I'm currently working through the online course material for the MIT 6.006 course for fun. I'm on problem set #2 (found here) and had a question about the calculations for the asymptotic rendering time for the koch snowflake problem (problem #1).
According to the solutions, when the CPU is responsible for the rendering and the calculation of coordinates, the asymptotic rendering time is faster than if the process is split up between the CPU and GPU. The math makes sense to me, but does anyone have an intuition about why this is true?
In my mind, the CPU still has to calculate the coordinates to render the snowflake (Theta(4^n) time), and then has to render the image. In my mind, these should be additive, not multiplicative.
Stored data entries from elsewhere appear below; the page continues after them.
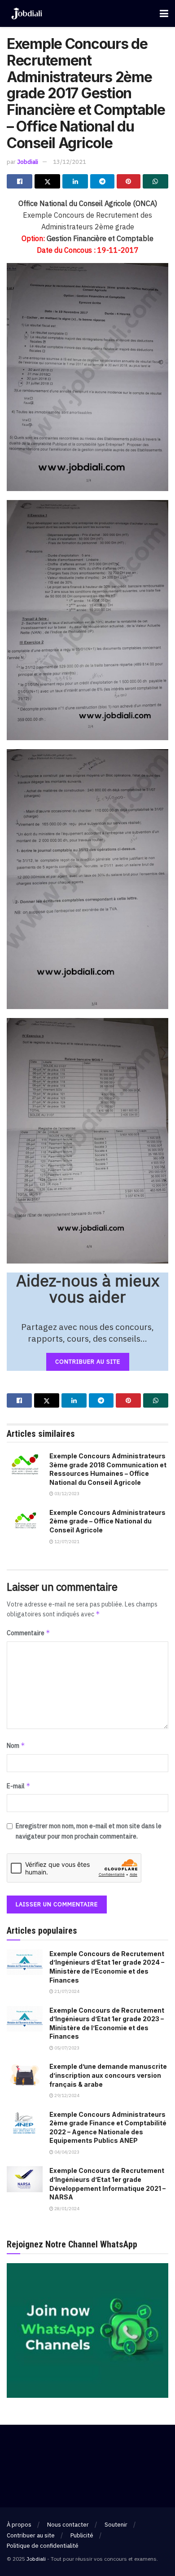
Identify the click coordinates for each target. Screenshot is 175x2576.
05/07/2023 (66, 2048)
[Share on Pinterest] (128, 181)
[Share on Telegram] (102, 181)
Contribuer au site (31, 2535)
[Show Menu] (164, 13)
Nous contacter (68, 2524)
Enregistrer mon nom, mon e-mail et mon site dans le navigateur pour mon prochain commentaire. (89, 1831)
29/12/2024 (66, 2095)
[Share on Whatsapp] (155, 181)
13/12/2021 (69, 162)
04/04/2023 (66, 2152)
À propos (19, 2524)
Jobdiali (27, 162)
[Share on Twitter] (47, 181)
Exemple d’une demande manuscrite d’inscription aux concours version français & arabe (108, 2075)
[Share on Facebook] (19, 181)
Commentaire (28, 1632)
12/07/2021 (66, 1542)
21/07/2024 (66, 1991)
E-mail (19, 1786)
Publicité (81, 2535)
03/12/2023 (66, 1493)
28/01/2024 (66, 2209)
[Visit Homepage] (27, 14)
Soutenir (116, 2524)
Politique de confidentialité (43, 2546)
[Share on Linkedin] (75, 181)
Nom (16, 1745)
However, the solutions state these are multiplicative, so since each triangle/line segment is shorter (for the last two subproblems in problem 1) the runtime is reduced to either Theta((4/3)^n) or Theta(1)!
I'm not a computer scientist--this stuff is just a fun hobby for me. I'd really appreciate an answer from one of you geniuses out there :)
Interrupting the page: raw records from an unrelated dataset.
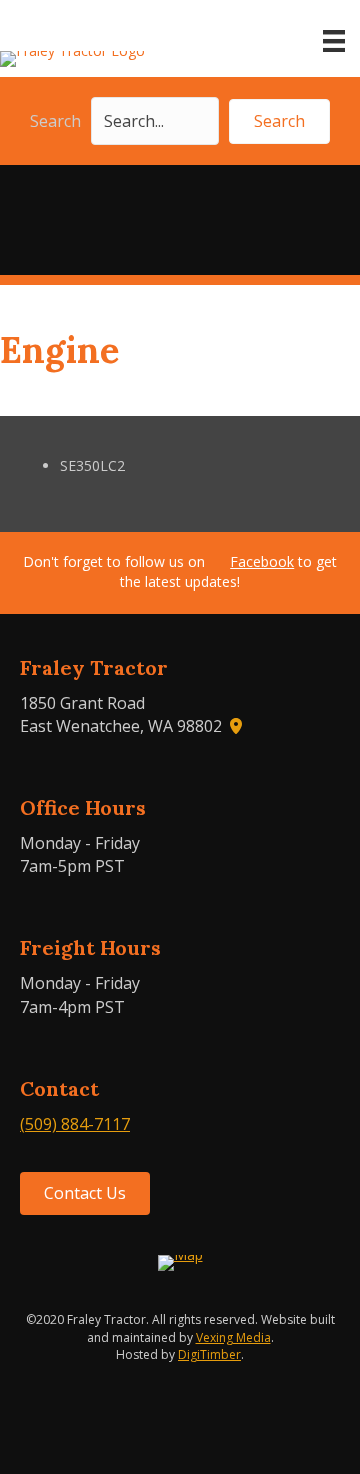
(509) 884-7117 (75, 1124)
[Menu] (334, 41)
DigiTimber (209, 1354)
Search (55, 121)
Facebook (262, 561)
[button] (279, 121)
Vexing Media (233, 1337)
Also, some fun I had while playing with the python turtle module. Heres some very imperfect code to draw a koch snowflake in python:
import turtle
def snowflake(n,size=200):
try: turtle.clear()
except: pass
turtle.tracer(0,0)
snowflake_edge(n,size)
turtle.right(120)
snowflake_edge(n,size)
turtle.right(120)
snowflake_edge(n,size)
turtle.update()
turtle.hideturtle()
def snowflake_edge(n,size=200):
if n==0:
turtle.forward(size)
else:
snowflake_edge(n-1,size/3.0)
turtle.left(60)
snowflake_edge(n-1,size/3.0)
turtle.right(120)
snowflake_edge(n-1,size/3.0)
turtle.left(60)
snowflake_edge(n-1,size/3.0)
As indicated by the comments on P.5 of the problem set, the approach taken by the CPU and the GPU are different.
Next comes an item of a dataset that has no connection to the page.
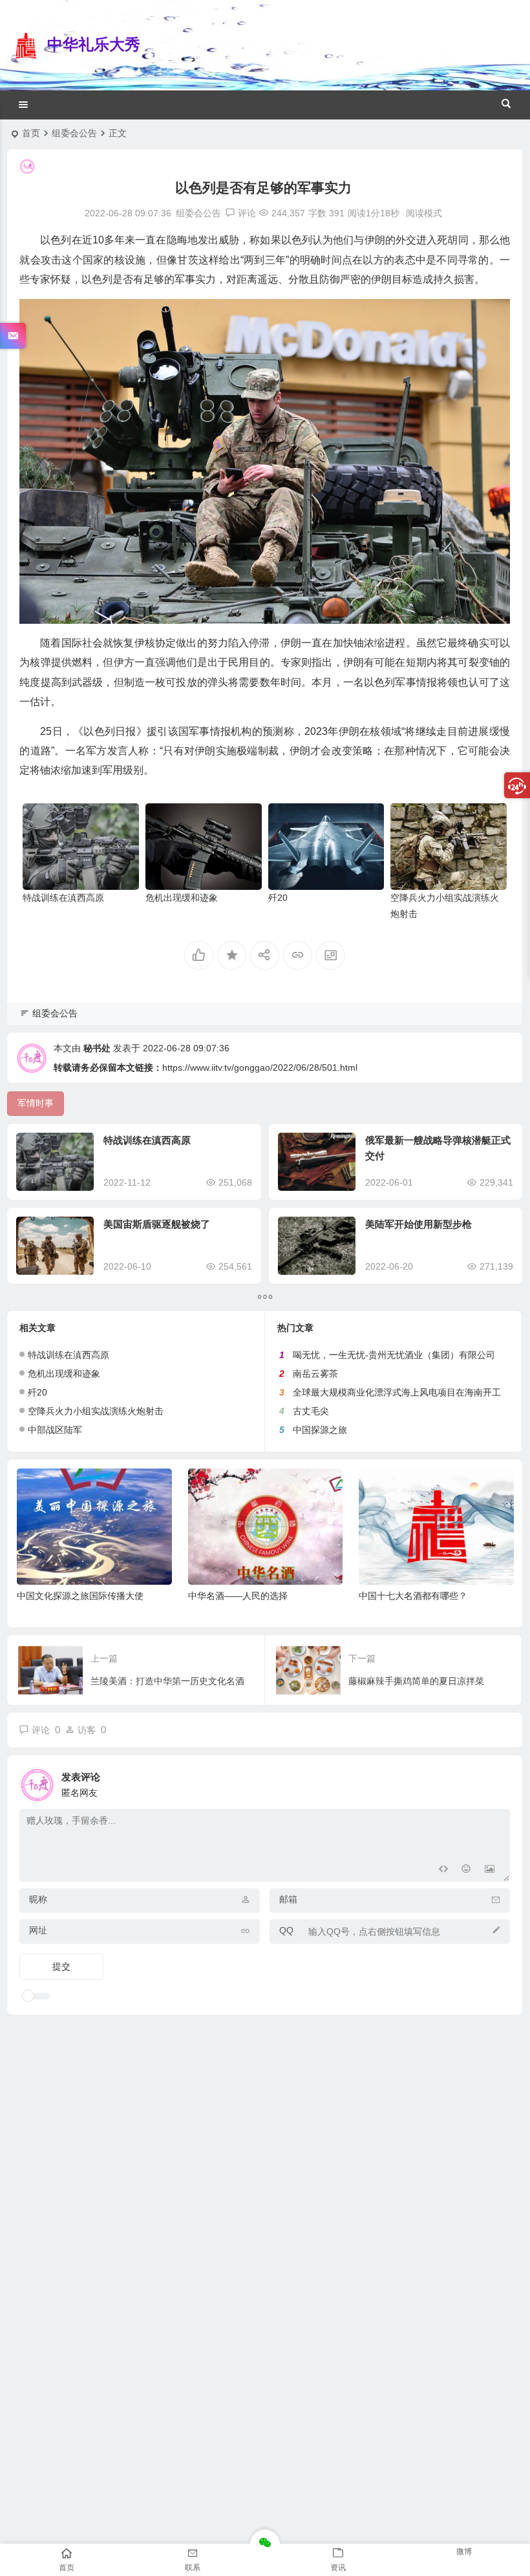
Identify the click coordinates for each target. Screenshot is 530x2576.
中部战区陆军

The CPU-only (without hardware acceleration) appproach is to first compute what needs to be drawn, and then send it to the GPU to draw. Since we are assuming that the cost to rasterize is bigger than the cost to gather the line segments, then the amount of time to draw the image will be dominated by the GPU, whose cost will be proportional to the number of pixels it actually has to draw.
The GPU-CPU (with hardware acceleration) approach computes all the triangles, big and small, and then sends them to the GPU to draw the big triangle, delete the middle pixels, draw the smaller triangles, delete the unneeded pixels, and so on. Since drawing takes a long time, then the time GPU has to spend drawing and erasing will dominate the total amount of time spent; since most (asymptotically, 100%) of the pixels that are drawn will in the end be erased, then the total amount of time taken will be substantially more than simply the number of pixels that actually have to be drawn.
In other words: the hardware-acceleration scenario dumps most of the work on to the GPU, which is much slower than the CPU. This is okay if the CPU has other things to work on while the GPU is doing its processing; however, this is not the case here; so, the CPU is just wasting cycles while the GPU is doing its drawing.